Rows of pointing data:
━━━━━━━━━━━━━━━━━━━━

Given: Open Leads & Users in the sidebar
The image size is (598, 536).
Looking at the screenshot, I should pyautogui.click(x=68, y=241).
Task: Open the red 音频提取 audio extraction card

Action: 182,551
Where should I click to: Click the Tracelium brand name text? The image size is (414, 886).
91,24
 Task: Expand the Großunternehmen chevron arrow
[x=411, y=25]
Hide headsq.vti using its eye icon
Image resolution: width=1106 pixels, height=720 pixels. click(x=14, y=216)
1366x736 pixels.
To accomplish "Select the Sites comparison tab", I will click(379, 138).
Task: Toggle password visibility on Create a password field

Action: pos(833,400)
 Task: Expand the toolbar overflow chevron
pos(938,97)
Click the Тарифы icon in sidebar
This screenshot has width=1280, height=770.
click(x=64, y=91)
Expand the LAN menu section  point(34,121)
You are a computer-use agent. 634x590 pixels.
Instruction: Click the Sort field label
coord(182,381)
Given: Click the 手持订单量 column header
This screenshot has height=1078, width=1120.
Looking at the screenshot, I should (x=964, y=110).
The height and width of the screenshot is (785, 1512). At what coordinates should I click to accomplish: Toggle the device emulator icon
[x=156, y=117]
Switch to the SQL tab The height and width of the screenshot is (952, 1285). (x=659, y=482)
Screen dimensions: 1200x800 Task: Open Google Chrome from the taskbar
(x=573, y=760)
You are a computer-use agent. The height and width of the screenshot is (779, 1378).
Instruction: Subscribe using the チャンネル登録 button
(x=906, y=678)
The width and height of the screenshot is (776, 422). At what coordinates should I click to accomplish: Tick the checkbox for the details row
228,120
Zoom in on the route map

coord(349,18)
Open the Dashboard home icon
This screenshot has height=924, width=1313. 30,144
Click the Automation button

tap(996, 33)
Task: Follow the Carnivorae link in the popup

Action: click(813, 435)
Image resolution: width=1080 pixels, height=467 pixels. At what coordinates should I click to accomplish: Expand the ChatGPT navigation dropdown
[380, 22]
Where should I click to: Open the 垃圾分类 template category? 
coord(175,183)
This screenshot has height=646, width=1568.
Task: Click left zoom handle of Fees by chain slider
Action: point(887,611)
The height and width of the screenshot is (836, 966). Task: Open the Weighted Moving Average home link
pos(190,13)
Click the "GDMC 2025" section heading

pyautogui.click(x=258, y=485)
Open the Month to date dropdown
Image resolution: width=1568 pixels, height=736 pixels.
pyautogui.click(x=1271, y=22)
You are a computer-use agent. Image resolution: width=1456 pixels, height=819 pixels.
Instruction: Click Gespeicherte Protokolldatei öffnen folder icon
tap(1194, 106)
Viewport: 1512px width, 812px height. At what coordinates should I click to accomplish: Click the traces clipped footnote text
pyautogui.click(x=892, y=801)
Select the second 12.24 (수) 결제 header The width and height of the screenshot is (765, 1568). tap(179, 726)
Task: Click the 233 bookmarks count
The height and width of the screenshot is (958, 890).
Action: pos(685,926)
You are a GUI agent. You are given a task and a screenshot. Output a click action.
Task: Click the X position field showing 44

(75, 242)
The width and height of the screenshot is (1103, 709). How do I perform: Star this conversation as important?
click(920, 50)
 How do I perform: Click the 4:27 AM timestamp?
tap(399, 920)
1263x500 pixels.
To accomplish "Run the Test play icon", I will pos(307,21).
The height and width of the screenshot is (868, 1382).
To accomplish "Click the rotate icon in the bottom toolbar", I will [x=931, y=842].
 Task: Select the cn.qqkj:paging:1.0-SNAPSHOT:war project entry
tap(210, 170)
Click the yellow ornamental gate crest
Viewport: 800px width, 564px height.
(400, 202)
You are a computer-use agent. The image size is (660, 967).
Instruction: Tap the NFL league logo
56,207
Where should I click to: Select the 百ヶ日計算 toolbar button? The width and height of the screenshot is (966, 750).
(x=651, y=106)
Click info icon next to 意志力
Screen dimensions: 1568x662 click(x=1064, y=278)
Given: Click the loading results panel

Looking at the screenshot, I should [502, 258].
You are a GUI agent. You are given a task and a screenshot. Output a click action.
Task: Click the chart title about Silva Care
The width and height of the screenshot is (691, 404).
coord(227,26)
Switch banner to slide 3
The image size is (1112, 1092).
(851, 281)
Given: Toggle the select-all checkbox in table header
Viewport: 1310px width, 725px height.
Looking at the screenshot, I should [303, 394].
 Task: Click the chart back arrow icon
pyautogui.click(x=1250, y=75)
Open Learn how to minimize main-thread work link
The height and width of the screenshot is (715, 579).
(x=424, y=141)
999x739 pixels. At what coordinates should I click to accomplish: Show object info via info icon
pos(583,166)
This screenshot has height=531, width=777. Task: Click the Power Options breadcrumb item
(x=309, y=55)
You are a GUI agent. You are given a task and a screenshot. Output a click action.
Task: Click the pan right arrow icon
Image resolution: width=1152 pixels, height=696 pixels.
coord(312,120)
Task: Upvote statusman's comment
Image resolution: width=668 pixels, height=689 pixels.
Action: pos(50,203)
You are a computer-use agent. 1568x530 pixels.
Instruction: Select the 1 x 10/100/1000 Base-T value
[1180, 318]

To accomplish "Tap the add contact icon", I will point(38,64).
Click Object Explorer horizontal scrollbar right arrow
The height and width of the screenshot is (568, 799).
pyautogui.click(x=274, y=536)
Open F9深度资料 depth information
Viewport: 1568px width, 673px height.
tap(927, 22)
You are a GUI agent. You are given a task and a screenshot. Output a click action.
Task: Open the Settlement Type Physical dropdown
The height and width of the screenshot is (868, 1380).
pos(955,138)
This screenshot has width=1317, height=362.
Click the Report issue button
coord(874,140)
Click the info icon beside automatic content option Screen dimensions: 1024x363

━━━━━━━━━━━━━━━━━━━━

[What needs to be done]: Can you copy every item above line for line, leaving each one unchanged?

[Task answer]:
Given: Open Leads & Users in the sidebar
The image size is (598, 536).
Looking at the screenshot, I should pyautogui.click(x=68, y=241).
Task: Open the red 音频提取 audio extraction card

Action: 182,551
Where should I click to: Click the Tracelium brand name text? The image size is (414, 886).
91,24
 Task: Expand the Großunternehmen chevron arrow
[x=411, y=25]
Hide headsq.vti using its eye icon
Image resolution: width=1106 pixels, height=720 pixels. click(x=14, y=216)
1366x736 pixels.
To accomplish "Select the Sites comparison tab", I will click(379, 138).
Task: Toggle password visibility on Create a password field

Action: pos(833,400)
 Task: Expand the toolbar overflow chevron
pos(938,97)
Click the Тарифы icon in sidebar
This screenshot has width=1280, height=770.
click(x=64, y=91)
Expand the LAN menu section  point(34,121)
You are a computer-use agent. 634x590 pixels.
Instruction: Click the Sort field label
coord(182,381)
Given: Click the 手持订单量 column header
This screenshot has height=1078, width=1120.
Looking at the screenshot, I should (x=964, y=110).
The height and width of the screenshot is (785, 1512). At what coordinates should I click to accomplish: Toggle the device emulator icon
[x=156, y=117]
Switch to the SQL tab The height and width of the screenshot is (952, 1285). (x=659, y=482)
Screen dimensions: 1200x800 Task: Open Google Chrome from the taskbar
(x=573, y=760)
You are a computer-use agent. The height and width of the screenshot is (779, 1378).
Instruction: Subscribe using the チャンネル登録 button
(x=906, y=678)
The width and height of the screenshot is (776, 422). At what coordinates should I click to accomplish: Tick the checkbox for the details row
228,120
Zoom in on the route map

coord(349,18)
Open the Dashboard home icon
This screenshot has height=924, width=1313. 30,144
Click the Automation button

tap(996, 33)
Task: Follow the Carnivorae link in the popup

Action: click(813, 435)
Image resolution: width=1080 pixels, height=467 pixels. At what coordinates should I click to accomplish: Expand the ChatGPT navigation dropdown
[380, 22]
Where should I click to: Open the 垃圾分类 template category? 
coord(175,183)
This screenshot has height=646, width=1568.
Task: Click left zoom handle of Fees by chain slider
Action: point(887,611)
The height and width of the screenshot is (836, 966). Task: Open the Weighted Moving Average home link
pos(190,13)
Click the "GDMC 2025" section heading

pyautogui.click(x=258, y=485)
Open the Month to date dropdown
Image resolution: width=1568 pixels, height=736 pixels.
pyautogui.click(x=1271, y=22)
You are a computer-use agent. Image resolution: width=1456 pixels, height=819 pixels.
Instruction: Click Gespeicherte Protokolldatei öffnen folder icon
tap(1194, 106)
Viewport: 1512px width, 812px height. At what coordinates should I click to accomplish: Click the traces clipped footnote text
pyautogui.click(x=892, y=801)
Select the second 12.24 (수) 결제 header The width and height of the screenshot is (765, 1568). tap(179, 726)
Task: Click the 233 bookmarks count
The height and width of the screenshot is (958, 890).
Action: pos(685,926)
You are a GUI agent. You are given a task and a screenshot. Output a click action.
Task: Click the X position field showing 44

(75, 242)
The width and height of the screenshot is (1103, 709). How do I perform: Star this conversation as important?
click(920, 50)
 How do I perform: Click the 4:27 AM timestamp?
tap(399, 920)
1263x500 pixels.
To accomplish "Run the Test play icon", I will pos(307,21).
The height and width of the screenshot is (868, 1382).
To accomplish "Click the rotate icon in the bottom toolbar", I will [x=931, y=842].
 Task: Select the cn.qqkj:paging:1.0-SNAPSHOT:war project entry
tap(210, 170)
Click the yellow ornamental gate crest
Viewport: 800px width, 564px height.
(400, 202)
You are a computer-use agent. The image size is (660, 967).
Instruction: Tap the NFL league logo
56,207
Where should I click to: Select the 百ヶ日計算 toolbar button? The width and height of the screenshot is (966, 750).
(x=651, y=106)
Click info icon next to 意志力
Screen dimensions: 1568x662 click(x=1064, y=278)
Given: Click the loading results panel

Looking at the screenshot, I should [502, 258].
You are a GUI agent. You are given a task and a screenshot. Output a click action.
Task: Click the chart title about Silva Care
The width and height of the screenshot is (691, 404).
coord(227,26)
Switch banner to slide 3
The image size is (1112, 1092).
(851, 281)
Given: Toggle the select-all checkbox in table header
Viewport: 1310px width, 725px height.
Looking at the screenshot, I should [303, 394].
 Task: Click the chart back arrow icon
pyautogui.click(x=1250, y=75)
Open Learn how to minimize main-thread work link
The height and width of the screenshot is (715, 579).
(x=424, y=141)
999x739 pixels. At what coordinates should I click to accomplish: Show object info via info icon
pos(583,166)
This screenshot has height=531, width=777. Task: Click the Power Options breadcrumb item
(x=309, y=55)
You are a GUI agent. You are given a task and a screenshot. Output a click action.
Task: Click the pan right arrow icon
Image resolution: width=1152 pixels, height=696 pixels.
coord(312,120)
Task: Upvote statusman's comment
Image resolution: width=668 pixels, height=689 pixels.
Action: pos(50,203)
You are a computer-use agent. 1568x530 pixels.
Instruction: Select the 1 x 10/100/1000 Base-T value
[1180, 318]

To accomplish "Tap the add contact icon", I will point(38,64).
Click Object Explorer horizontal scrollbar right arrow
The height and width of the screenshot is (568, 799).
pyautogui.click(x=274, y=536)
Open F9深度资料 depth information
Viewport: 1568px width, 673px height.
tap(927, 22)
You are a GUI agent. You are given a task and a screenshot. Output a click action.
Task: Open the Settlement Type Physical dropdown
The height and width of the screenshot is (868, 1380).
pos(955,138)
This screenshot has width=1317, height=362.
Click the Report issue button
coord(874,140)
Click the info icon beside automatic content option Screen dimensions: 1024x363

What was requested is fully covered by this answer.